Stored records:
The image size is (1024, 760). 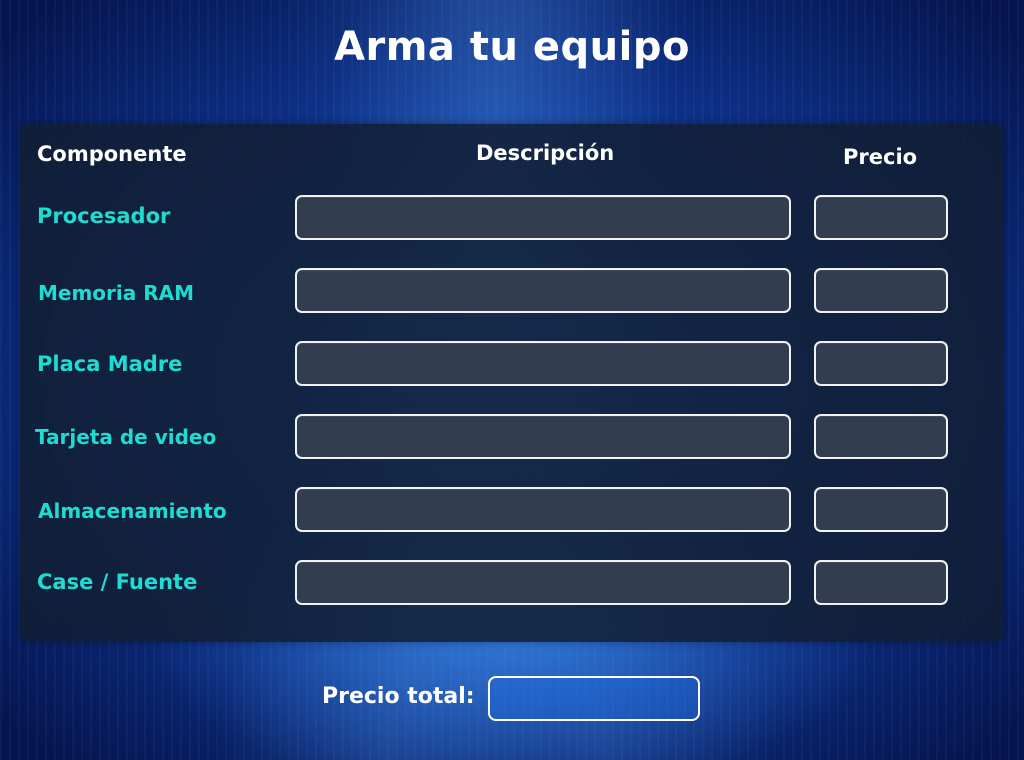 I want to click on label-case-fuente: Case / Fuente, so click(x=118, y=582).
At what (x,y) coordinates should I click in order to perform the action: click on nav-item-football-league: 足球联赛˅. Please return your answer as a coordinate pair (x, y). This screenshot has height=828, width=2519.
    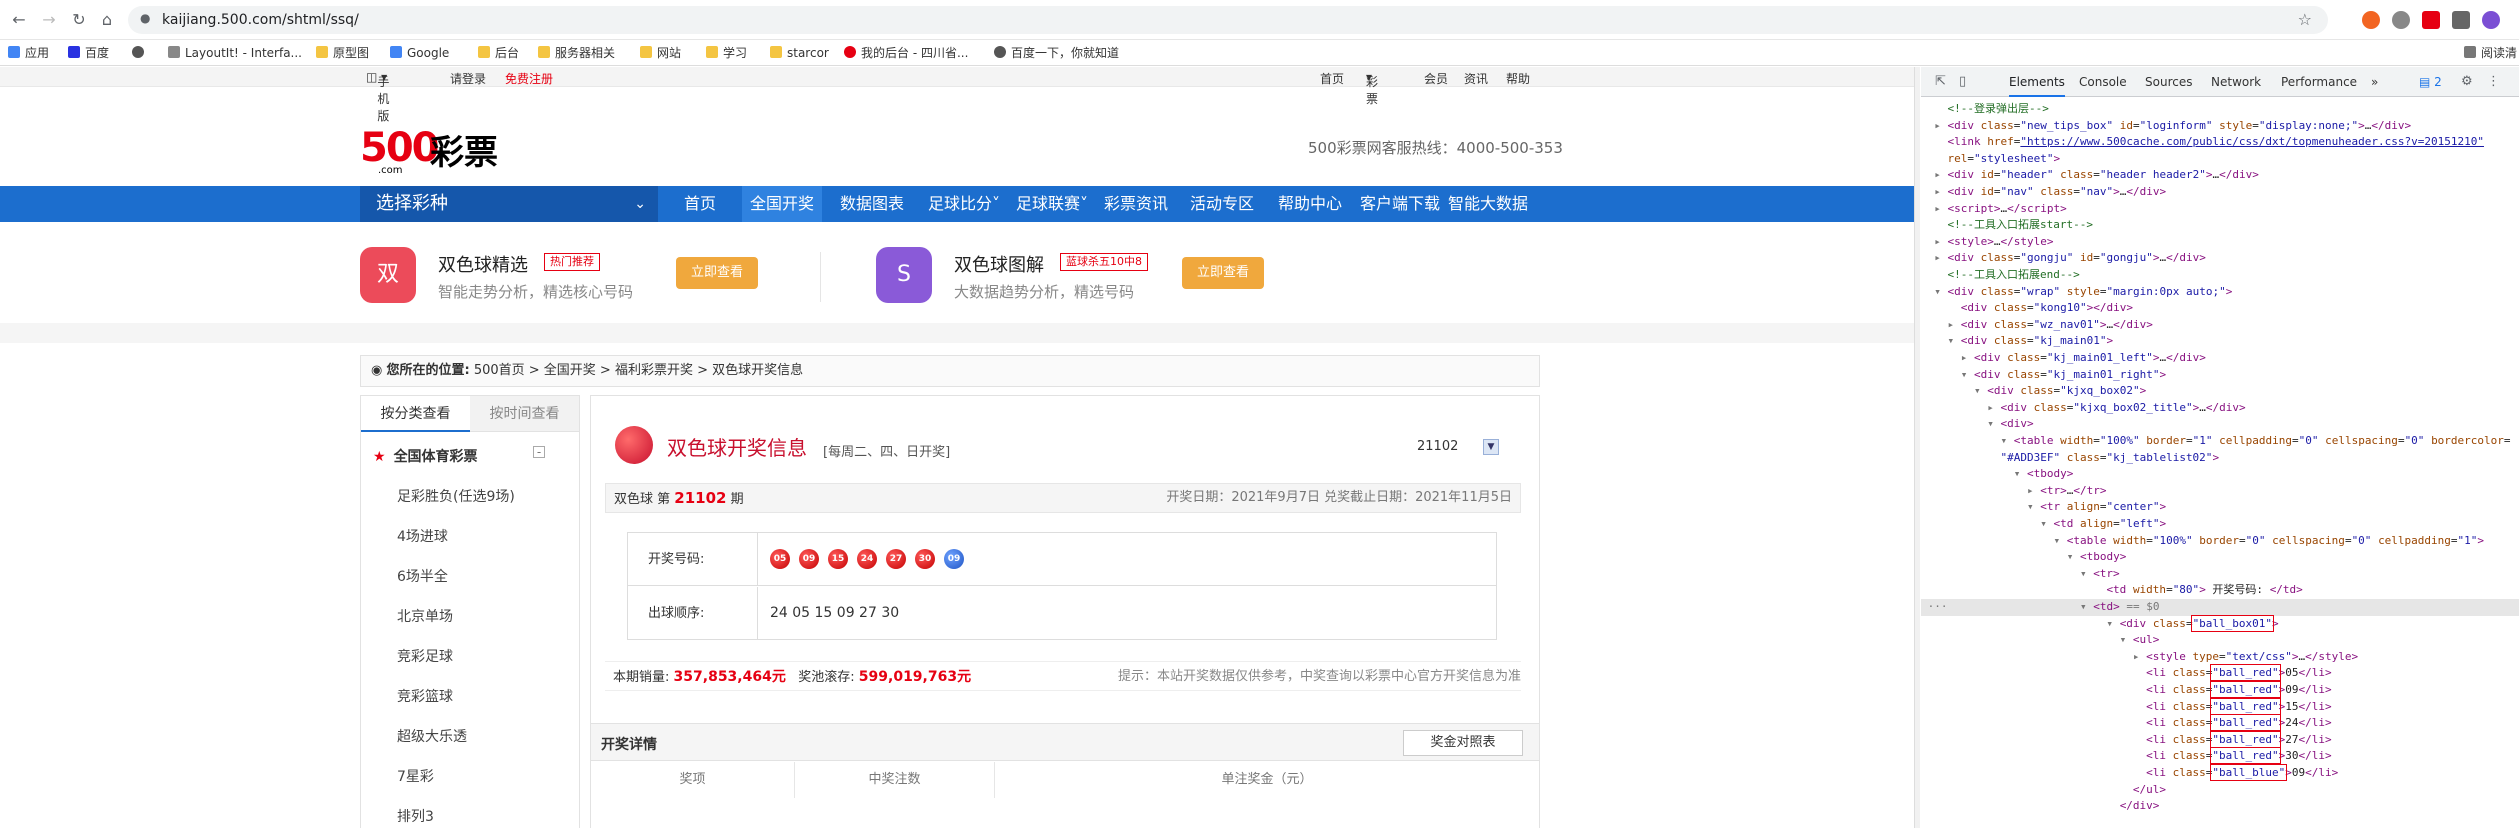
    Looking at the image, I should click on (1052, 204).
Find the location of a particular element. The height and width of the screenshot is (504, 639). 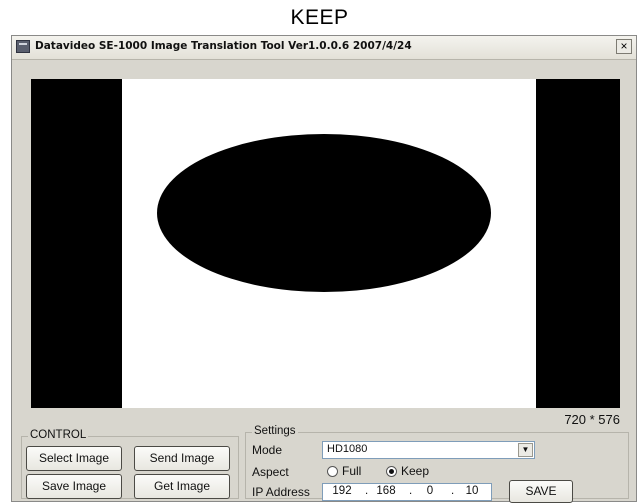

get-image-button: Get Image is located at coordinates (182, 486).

Your instructions
Reproduce word for word the stretch of the listing from the line containing "Find the location" through the end of the listing, both ends included. Omit the pictures from your answer.

Final answer
Find the location of a particular element. The height and width of the screenshot is (504, 639). 

get-image-button: Get Image is located at coordinates (182, 486).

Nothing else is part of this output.